DOCUMENT PASSAGE
────────────────────────────────────────
Today, the British Association of Social Workers (BASW) is holding a members conference in order to set the vision and aims for the Association for the next 5 years. Highlights and thoughts from the conference are being shared on twitter using the hashtag #BASWAGM15.
Guy Shennan, Chair of the British Association of Social Workers, said social workers were better placed than any profession to report the consequences of policies that were likely to continue being implemented after the General Election.
Social workers must collectively speak out as a profession against the damage being done by austerity to society’s most vulnerable citizens, says Shennan to association members.
“After five years of cuts to public services, what we can be certain of is that cuts will continue, as every major party remains committed to austerity,” said Mr Shennan.
“So we need to ensure that the social work voice is added to all those other voices demanding an alternative to austerity policies.
“Through a clinical psychology friend I have recently come across a group called Psychologists Against Austerity, who are drawing attention to the damage that neoliberalism is doing to the nation’s mental health.
“I believe we need to have Social Workers Against Austerity too, as, more importantly, our service users need this. Because, I would suggest, social workers more than any other profession know about the damage that neoliberalism is doing.
────────────────────────────────────────
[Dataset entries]
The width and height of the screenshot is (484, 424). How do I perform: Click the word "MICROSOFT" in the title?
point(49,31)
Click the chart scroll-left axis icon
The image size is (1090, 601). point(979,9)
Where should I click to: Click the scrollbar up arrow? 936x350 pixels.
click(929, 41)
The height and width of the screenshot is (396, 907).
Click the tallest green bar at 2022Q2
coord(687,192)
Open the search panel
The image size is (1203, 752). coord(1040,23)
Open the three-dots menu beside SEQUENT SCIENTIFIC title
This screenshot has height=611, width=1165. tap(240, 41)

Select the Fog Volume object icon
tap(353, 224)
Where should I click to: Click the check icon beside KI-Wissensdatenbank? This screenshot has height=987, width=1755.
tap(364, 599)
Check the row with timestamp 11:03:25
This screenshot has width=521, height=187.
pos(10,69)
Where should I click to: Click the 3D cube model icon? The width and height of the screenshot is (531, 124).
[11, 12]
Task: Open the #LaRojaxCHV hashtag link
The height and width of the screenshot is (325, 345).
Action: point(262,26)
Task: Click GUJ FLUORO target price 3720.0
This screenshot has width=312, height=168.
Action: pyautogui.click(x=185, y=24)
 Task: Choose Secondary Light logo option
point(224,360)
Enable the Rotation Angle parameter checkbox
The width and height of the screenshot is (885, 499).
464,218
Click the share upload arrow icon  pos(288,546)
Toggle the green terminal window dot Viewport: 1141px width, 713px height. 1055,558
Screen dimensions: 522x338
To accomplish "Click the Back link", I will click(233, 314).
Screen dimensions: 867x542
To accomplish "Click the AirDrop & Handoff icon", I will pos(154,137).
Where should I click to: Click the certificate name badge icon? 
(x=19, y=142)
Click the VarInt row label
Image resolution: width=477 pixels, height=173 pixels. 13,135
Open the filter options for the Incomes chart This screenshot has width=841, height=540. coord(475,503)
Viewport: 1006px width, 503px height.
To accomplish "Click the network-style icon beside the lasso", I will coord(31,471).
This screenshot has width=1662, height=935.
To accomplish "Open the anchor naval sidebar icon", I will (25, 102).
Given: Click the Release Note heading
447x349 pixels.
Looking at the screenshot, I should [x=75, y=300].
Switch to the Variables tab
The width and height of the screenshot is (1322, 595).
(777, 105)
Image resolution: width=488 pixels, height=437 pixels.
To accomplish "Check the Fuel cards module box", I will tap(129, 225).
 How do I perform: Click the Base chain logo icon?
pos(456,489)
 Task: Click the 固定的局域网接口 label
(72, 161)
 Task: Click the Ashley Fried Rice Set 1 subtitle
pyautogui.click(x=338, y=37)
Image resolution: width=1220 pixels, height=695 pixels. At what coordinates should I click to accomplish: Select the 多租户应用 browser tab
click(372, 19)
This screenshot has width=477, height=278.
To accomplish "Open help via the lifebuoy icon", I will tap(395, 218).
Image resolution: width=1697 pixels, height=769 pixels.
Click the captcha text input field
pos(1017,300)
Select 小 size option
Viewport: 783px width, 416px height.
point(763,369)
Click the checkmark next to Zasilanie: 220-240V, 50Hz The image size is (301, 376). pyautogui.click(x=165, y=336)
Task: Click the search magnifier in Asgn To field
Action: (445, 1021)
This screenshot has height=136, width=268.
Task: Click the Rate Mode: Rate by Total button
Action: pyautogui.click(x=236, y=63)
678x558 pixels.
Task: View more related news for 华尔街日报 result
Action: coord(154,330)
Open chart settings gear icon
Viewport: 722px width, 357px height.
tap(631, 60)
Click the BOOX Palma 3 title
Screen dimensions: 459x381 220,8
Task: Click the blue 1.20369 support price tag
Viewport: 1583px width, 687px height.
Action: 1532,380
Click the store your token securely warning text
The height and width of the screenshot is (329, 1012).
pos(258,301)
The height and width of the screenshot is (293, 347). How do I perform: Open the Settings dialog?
────────────────────────────────────────
TASK DETAILS
In the passage on the BASW members conference, what group does Guy Shennan say he recently came across through a clinical psychology friend?

RESULT FOR THIS EXERCISE
Psychologists Against Austerity.